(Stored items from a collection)

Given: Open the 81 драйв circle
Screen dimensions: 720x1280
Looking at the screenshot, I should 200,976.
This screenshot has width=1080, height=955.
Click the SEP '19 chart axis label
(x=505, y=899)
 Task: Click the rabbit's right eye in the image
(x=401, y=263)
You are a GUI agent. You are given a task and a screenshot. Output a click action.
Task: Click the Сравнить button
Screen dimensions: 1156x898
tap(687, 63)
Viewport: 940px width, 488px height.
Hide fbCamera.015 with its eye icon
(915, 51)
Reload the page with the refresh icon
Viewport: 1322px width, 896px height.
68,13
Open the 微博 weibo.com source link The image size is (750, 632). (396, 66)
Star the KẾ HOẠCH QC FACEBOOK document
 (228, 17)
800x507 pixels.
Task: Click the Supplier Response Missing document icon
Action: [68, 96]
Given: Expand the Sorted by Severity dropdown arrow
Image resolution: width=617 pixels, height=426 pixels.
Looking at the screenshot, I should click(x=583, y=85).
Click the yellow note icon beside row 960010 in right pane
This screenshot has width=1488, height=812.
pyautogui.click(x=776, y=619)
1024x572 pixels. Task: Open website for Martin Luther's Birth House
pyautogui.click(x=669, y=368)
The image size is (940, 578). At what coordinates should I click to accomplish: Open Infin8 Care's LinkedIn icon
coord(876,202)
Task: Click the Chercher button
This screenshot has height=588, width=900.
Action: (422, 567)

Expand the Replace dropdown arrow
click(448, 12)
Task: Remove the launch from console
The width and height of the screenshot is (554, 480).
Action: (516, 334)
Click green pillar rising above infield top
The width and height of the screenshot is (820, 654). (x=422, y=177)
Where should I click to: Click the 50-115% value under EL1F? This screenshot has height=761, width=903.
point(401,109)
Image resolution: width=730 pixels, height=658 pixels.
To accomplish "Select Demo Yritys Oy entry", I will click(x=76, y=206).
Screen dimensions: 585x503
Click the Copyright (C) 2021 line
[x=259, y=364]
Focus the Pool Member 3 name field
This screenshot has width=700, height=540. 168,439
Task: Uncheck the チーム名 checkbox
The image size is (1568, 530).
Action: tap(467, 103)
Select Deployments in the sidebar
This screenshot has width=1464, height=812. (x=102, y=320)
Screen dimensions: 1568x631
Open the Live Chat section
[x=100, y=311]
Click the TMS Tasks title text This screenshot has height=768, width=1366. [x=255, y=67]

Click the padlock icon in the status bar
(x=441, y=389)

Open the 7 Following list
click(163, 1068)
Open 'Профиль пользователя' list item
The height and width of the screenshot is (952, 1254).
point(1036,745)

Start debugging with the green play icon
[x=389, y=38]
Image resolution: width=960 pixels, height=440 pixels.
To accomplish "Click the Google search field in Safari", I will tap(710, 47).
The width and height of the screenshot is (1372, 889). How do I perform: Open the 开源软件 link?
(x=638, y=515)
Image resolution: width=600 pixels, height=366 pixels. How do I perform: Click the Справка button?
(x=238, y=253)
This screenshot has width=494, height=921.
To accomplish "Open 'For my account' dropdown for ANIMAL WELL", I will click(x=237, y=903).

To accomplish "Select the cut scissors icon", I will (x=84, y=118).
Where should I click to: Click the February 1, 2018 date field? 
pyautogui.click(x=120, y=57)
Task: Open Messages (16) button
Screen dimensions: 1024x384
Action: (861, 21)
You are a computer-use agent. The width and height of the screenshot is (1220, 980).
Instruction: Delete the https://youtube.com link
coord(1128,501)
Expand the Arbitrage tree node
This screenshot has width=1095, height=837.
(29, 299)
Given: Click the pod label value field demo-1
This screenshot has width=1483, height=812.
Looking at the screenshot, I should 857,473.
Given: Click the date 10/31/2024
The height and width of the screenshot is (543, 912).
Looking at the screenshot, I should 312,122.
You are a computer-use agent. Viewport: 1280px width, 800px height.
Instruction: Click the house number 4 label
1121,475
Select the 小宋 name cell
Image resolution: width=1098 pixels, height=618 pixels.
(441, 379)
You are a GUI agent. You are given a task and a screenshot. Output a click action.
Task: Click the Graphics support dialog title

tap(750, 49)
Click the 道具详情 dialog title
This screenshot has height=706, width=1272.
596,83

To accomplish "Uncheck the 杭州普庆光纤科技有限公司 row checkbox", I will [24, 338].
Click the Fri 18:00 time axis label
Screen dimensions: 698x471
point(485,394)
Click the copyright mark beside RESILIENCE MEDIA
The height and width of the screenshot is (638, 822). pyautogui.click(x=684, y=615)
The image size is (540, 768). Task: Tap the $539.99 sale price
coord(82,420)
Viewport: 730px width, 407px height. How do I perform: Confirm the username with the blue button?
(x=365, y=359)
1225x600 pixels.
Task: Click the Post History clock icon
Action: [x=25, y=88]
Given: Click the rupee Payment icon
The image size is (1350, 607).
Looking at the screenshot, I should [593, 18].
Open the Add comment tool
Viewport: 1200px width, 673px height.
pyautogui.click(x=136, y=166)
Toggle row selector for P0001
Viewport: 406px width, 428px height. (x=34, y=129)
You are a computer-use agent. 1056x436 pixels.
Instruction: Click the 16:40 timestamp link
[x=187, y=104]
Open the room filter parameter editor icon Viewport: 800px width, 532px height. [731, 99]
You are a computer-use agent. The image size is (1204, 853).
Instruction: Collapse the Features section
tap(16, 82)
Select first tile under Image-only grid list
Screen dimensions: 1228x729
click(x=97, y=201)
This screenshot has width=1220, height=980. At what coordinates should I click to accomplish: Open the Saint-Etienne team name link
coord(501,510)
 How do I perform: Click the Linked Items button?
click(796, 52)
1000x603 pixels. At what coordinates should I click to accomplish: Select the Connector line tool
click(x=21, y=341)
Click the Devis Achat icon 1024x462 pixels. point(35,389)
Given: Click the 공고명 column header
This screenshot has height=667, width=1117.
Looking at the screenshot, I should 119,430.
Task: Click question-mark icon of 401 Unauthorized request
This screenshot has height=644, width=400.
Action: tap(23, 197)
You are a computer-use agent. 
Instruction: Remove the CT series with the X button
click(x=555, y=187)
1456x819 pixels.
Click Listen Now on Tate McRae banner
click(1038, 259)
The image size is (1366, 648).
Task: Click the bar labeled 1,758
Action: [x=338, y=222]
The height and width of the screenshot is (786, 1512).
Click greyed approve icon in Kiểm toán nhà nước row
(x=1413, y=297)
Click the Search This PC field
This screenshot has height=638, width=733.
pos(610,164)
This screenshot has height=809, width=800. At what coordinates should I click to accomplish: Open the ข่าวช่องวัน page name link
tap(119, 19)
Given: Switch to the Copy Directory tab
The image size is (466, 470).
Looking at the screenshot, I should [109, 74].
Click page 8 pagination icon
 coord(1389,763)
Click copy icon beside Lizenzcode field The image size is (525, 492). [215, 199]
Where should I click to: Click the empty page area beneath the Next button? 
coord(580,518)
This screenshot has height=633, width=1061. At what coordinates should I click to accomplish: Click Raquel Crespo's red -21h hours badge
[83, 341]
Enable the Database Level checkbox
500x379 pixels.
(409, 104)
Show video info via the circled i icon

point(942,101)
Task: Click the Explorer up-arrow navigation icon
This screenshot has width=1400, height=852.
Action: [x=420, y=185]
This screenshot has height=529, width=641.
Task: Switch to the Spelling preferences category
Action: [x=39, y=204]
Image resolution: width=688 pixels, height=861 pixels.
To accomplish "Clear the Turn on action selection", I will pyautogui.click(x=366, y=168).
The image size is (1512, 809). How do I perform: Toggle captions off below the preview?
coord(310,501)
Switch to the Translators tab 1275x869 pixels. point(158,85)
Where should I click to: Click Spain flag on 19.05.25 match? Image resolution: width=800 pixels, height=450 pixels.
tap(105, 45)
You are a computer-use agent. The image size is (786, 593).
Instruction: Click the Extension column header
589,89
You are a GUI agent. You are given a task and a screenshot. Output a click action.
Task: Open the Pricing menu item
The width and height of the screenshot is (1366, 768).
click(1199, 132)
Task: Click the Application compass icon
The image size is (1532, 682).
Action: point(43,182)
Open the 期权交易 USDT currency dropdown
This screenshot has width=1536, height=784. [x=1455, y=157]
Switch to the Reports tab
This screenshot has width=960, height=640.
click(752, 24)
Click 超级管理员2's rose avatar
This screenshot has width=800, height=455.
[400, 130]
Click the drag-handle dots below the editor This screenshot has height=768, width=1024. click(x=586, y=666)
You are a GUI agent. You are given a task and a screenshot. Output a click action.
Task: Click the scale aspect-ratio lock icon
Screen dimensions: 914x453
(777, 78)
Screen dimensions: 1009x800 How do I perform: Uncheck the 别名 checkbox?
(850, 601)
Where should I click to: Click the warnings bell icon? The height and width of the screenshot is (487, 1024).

YOUR INSTRUCTIONS:
Every line of the records that includes the word "computer" should be gathered.

EXERCISE SOLUTION:
You are a computer-use agent. The width and height of the screenshot is (1220, 980).
You are a computer-use agent. Viewport: 1280px width, 800px height.
You are a computer-use agent. 1056x436 pixels.
You are a computer-use agent. The image size is (1204, 853).
You are a computer-use agent. 
You are a computer-use agent. The image size is (786, 593).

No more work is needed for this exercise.